O desprendimento de um iceberg gigante causou a morte de cerca de 14 mil filhotes de pinguim-imperador (Aptenodytes forsteri) na Antártida. Ao bloquear a passagem até a colônia, os pinguins adultos não puderam alimentar suas crias, o que acabou dizimando boa parte da população em uma das regiões mais importantes para a reprodução das aves marinhas, a Ilha Coulman.
De acordo com as estimativas realizadas pelos pesquisadores envolvidos na investigação do evento, na temporada de 2026 a população de novos filhotes despencou para 6,7 mil, em comparação aos 21 mil do ano passado.
O evento de declínio populacional foi detectado por uma equipe de pesquisa do Instituto Coreano de Pesquisa Polar (Kopri). Os resultados da tragédia foram divulgados no último domingo (18/1) pelo site norte-americano Popular Science.
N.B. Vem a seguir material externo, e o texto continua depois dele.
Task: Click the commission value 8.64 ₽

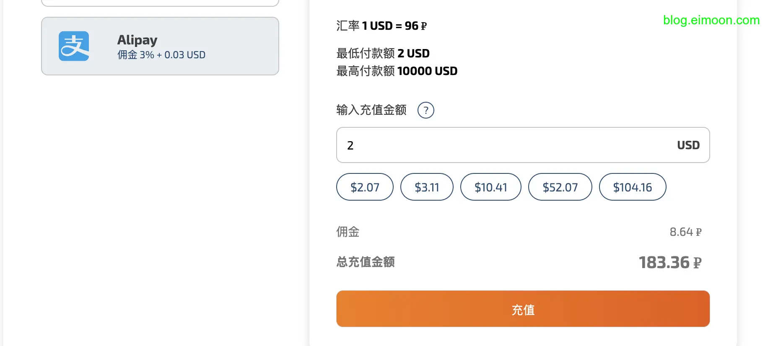Action: pos(685,232)
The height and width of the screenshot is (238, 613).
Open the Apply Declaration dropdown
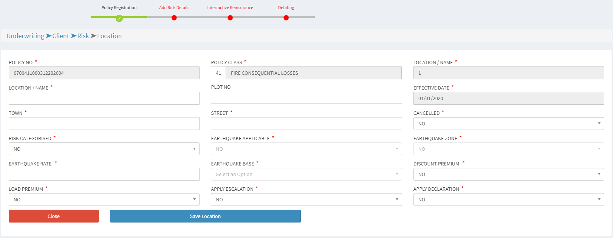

Entenda como o iceberg provocou a morte em massa
Tudo começou em março de 2025, quando o bloco de gelo se soltou da plataforma de gelo Nansen, no Mar de Ross, um dos ecossistemas mais importantes do Oceano Antártico. Assim que se desprendeu, ele partiu ao norte e sua trajetória o levou a atracar na Ilha Coulman no final de julho, interrompendo a passagem dos pinguins das águas para a colônia.
O bloqueio foi diretamente responsável pela perda dos filhotes. Em junho, após colocar os ovos, as mães foram ao mar para buscar alimentos para as crias. Já os machos permaneceram na colônia para proteger e incubar as ninhadas.
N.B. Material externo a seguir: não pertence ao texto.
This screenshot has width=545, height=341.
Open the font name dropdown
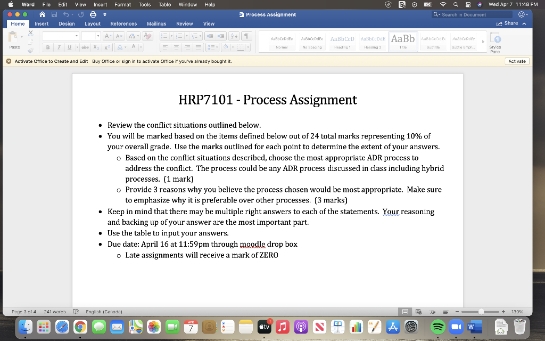[x=76, y=35]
O grande problema é que os pequenos dependem da primeira refeição trazida pela progenitora para sobreviver. Como a entrada da colônia estava bloqueada no retorno das fêmeas, vários bebês não resistiram e acabaram morrendo no final de 2025.
Segundo os pesquisadores, a maneira como o iceberg se posicionou à frente da colônia criou uma armadilha geográfica.
“A inclinação suave da encosta do iceberg em direção ao mar torna-o acessível, mas a borda voltada para a área de reprodução forma um penhasco íngreme. As fêmeas que seguiam sua rota habitual sobre o gelo marinho se depararam repentinamente com essa barreira intransponível”, explica Jeong-hoon Kim, que liderou as observações do Kopri, em entrevista ao portal Popular Science.
Além dos filhotes, os machos também sofreram e vários morreram durante o longo período de jejum. Como eles tinham que proteger as crias, não podiam sair para caçar comida.
Algumas mães até conseguiram superar o obstáculo e trazer alimentação aos filhotes, mas apenas 30% deles sobreviveram.
Impactos a longo prazo
Segundo os pesquisadores, o bloco de gelo precisa diminuir para não causar tragédias maiores na ilha. “Se o iceberg se dissipar antes da próxima temporada de reprodução, há potencial para recuperação. Mas se o bloqueio persistir, podemos ver impactos a longo prazo, incluindo a realocação forçada de toda a colônia”, alerta Kim.
Os cientistas também apontam que o evento ocorrido na Ilha Coulman tem tem ligação direta com o avanço do aquecimento global e há risco de outros acontecerem se medidas ambientais responsáveis não forem implementadas.
“A desintegração de plataformas de gelo representa uma ameaça latente, porém potente, para os pinguins-imperadores e outros animais selvagens da Antártida”, revela o pesquisador do Kopri, Jin-ku Park.